そこで、本発明はこのような課題を解決する手段を提供することを目的とする。
【課題を解決するための手段】
【0008】
上記課題を解決するため、本発明は次のような構成を採用する。
すなわち、請求項1に係る発明は、TDMA(Time Division Multiple Access)方式の無線通信によってデータ情報を中継して伝送する基地局において、
1つのフレームに、前記データ情報および前記データ情報の応答情報の通信に用いられるデータ情報タイムスロットと、前記データ情報タイムスロットの後に前記データ情報を中継する少なくとも1つのデータ情報中継タイムスロットとを配置させる配置情報、および、前記データ情報タイムスロットに無線端末局を割り当て、前記データ情報タイムスロットの後の最初のデータ情報中継タイムスロットに前記基地局を割り当てる割り当て情報を含むフレーム構成情報を生成する制御部と、
前記データ情報タイムスロットにおいて、前記無線端末局と前記データ情報の宛先の無線端末局との間で送受信される前記データ情報および前記応答情報を受信する受信部と、
前記配置情報および前記割り当て情報を含む前記フレーム構成情報をブロードキャストし、前記応答情報が前記宛先の無線端末局で前記データ情報の受信が成功しなかったことを示す場合、または、前記応答情報が受信されない場合に、前記基地局に割り当てられた前記データ情報中継タイムスロットを使用して、前記基地局から前記宛先の無線端末局に前記データ情報を送信する送信部と、
を含むことを特徴とする。
上記構成によれば、基地局が、他の無線端末局間の直接通信を傍受し、同一通信フレーム内で基地局を経由した中継伝送を行うため、通信遅延を最小限に抑制できる。また、直接通信を行っていた他の無線端末局間の電波環境が悪化した場合でも、通信を中断することなく継続することができる。
【0009】
上記課題を解決するために、請求項2に係る発明は、請求項1に記載の基地局において、
前記制御部は、
前記データ情報中継タイムスロットにおいて、前記データ情報の受信が成功したことを示す情報を前記宛先の無線端末局から前記受信部で受信する場合には、前記データ情報中継タイムスロットにおいて、前記基地局から前記無線端末局に、前記宛先の無線端末局で前記データ情報の受信が成功したことを示す情報を前記送信部に送信させることを特徴とする。

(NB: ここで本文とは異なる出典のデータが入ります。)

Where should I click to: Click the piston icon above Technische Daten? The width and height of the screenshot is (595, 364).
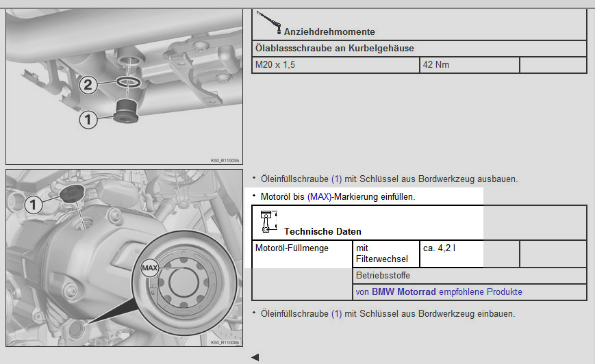point(266,222)
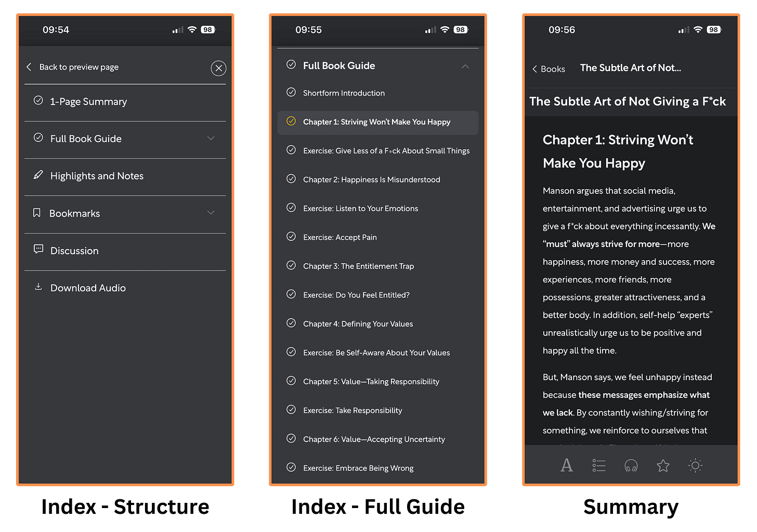
Task: Open the Discussion menu item
Action: tap(74, 250)
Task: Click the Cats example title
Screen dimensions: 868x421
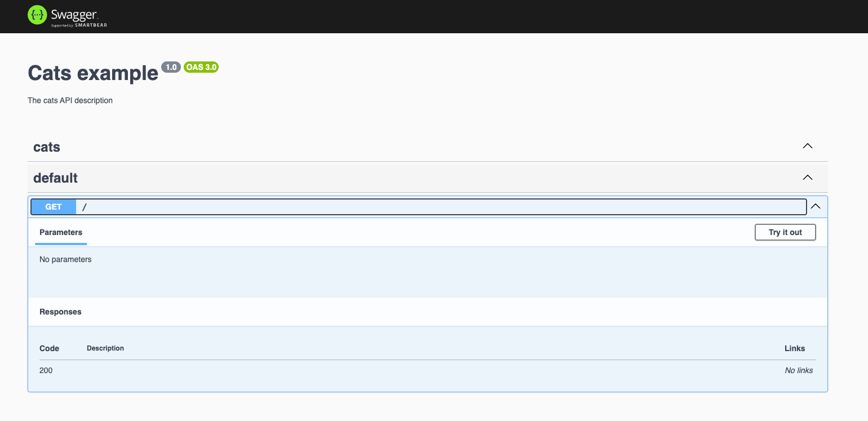Action: pos(93,73)
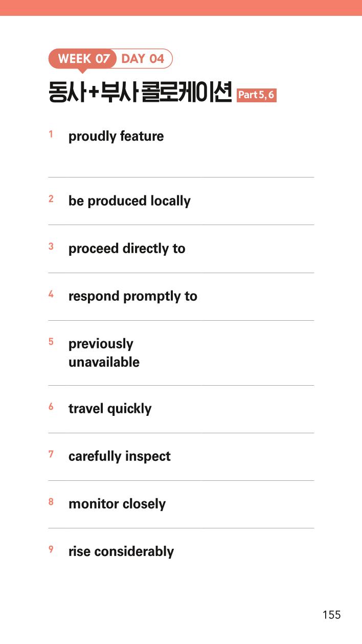Screen dimensions: 362x644
Task: Select phrase 'monitor closely'
Action: pos(117,503)
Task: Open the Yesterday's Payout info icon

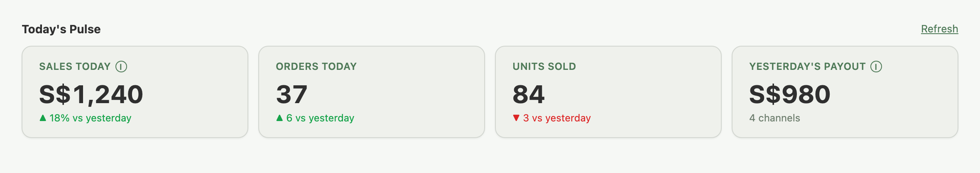Action: click(x=876, y=67)
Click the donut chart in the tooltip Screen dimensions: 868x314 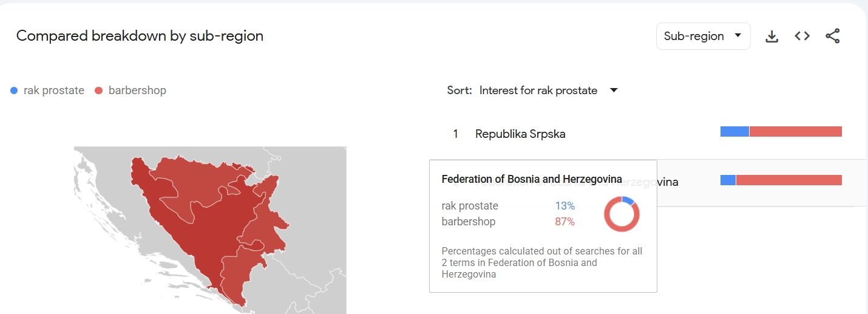pos(622,214)
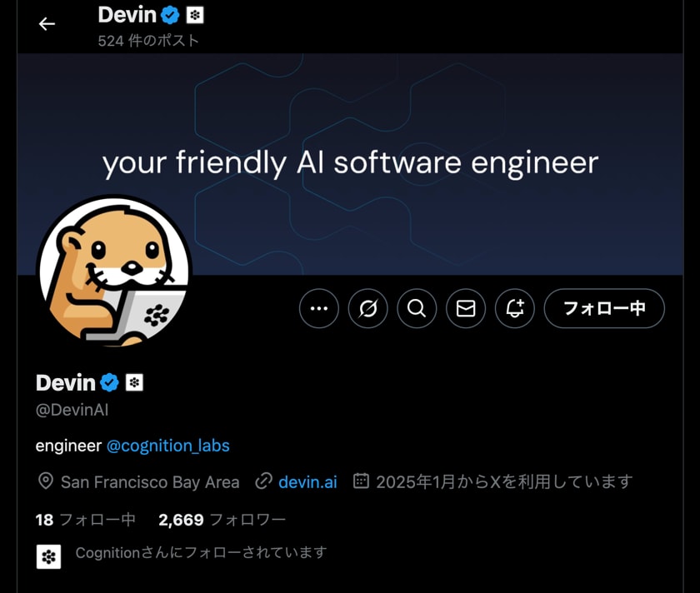Send a direct message via envelope icon

point(466,308)
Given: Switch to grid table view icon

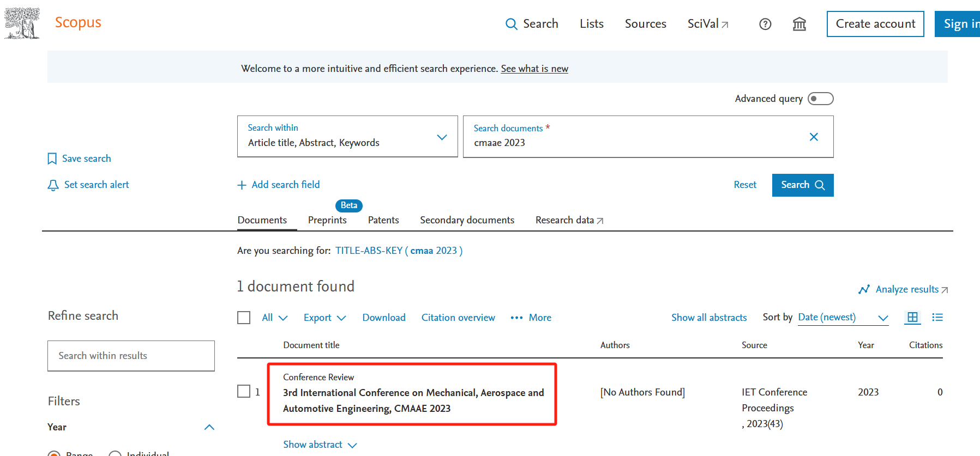Looking at the screenshot, I should 912,317.
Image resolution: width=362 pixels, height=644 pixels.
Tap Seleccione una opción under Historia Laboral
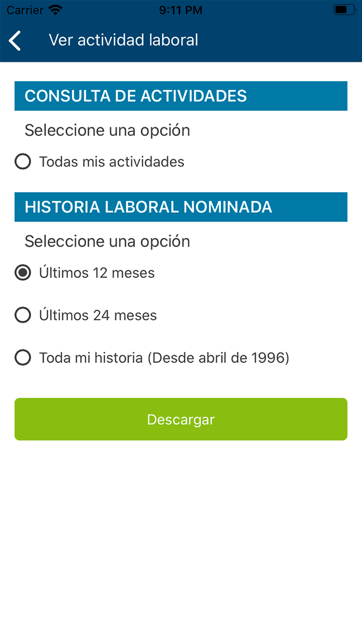107,241
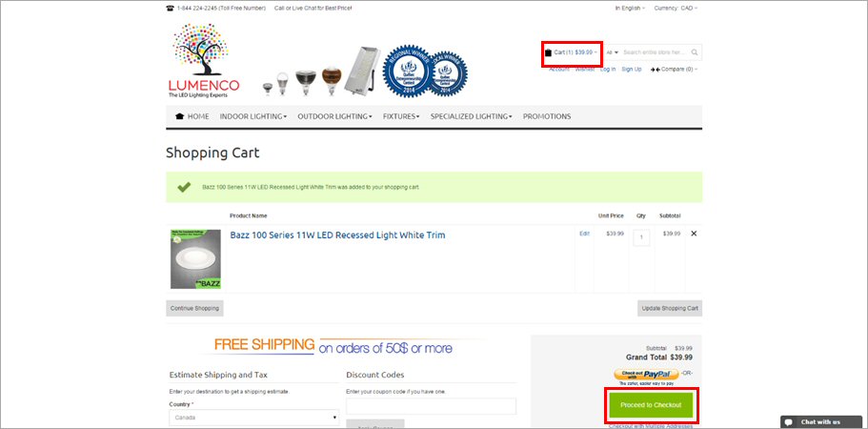Open the search category All dropdown
Screen dimensions: 868x429
tap(613, 52)
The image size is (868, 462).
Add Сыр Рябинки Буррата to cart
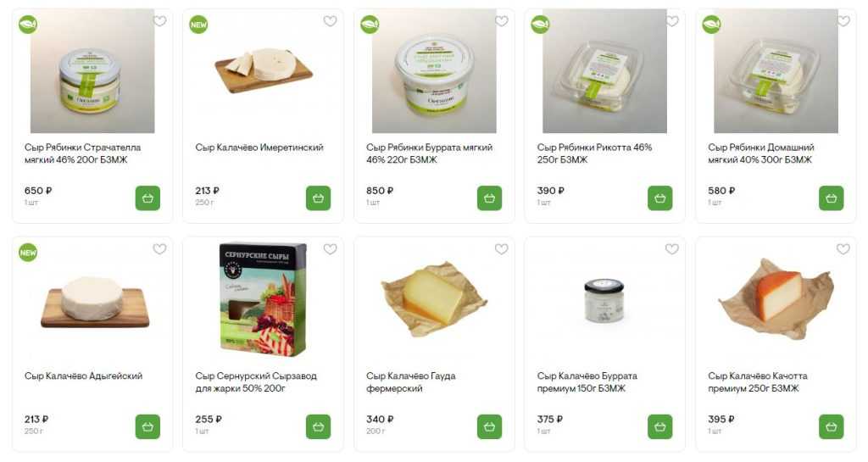[489, 198]
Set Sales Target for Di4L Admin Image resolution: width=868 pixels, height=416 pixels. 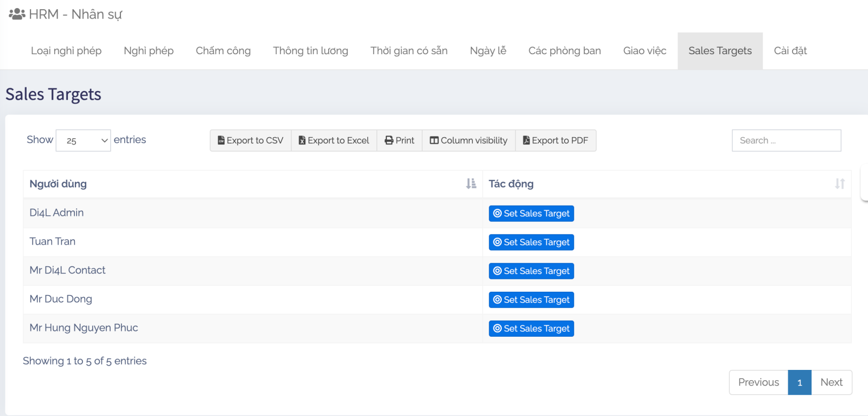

上記構成によれば、1つのデータ情報中継タイムスロットにおいて、データ情報の中継送信、応答情報の受信、および、応答情報の中継送信を行うことができるので、時間遅延を発生することなく、送信元の無線端末局においてデータ情報の送受信が成功したことを確認することができる。また、最小の個数のタイムスロットを使用して実現するので、無線資源を有効に活用できる。
【0010】
上記課題を解決するために、請求項3に係る発明は、請求項1または2に記載の基地局において、
前記制御部は、
前記基地局に割り当てた前記データ情報中継タイムスロットの後に、前記無線端末局および前記宛先の無線端末局とは異なる他の無線端末局を割り当てたデータ情報中継タイムスロットを少なくとも1つ配置させることを特徴とする。
上記構成によれば、基地局による中継伝送が失敗した場合に、迅速に他の電波環境が良好な無線端末局が中継伝送を行うことができるようにするので、無線資源を無駄にせずに、通信遅延を最小限に抑制し、通信を中断することなく継続することができる。
【0011】
上記課題を解決するために、請求項4に係る発明は、請求項3に記載の基地局において、
前記制御部は、
前記他の無線端末局が割り当てられた前記データ情報中継タイムスロットにおいて、前記他の無線端末局と前記宛先の無線端末局との間で送受信されるデータ情報および応答情報を前記受信部に受信させ、当該データ情報の受信が成功したことを示す情報を前記宛先の無線端末局から前記受信部が受信しない場合には、前記他の無線端末局が割り当てられた前記データ情報中継タイムスロットの後に配置されたデータ情報中継タイムスロットにおいて、前記データ情報を前記宛先の無線端末局に前記送信部から送信させることを特徴とする。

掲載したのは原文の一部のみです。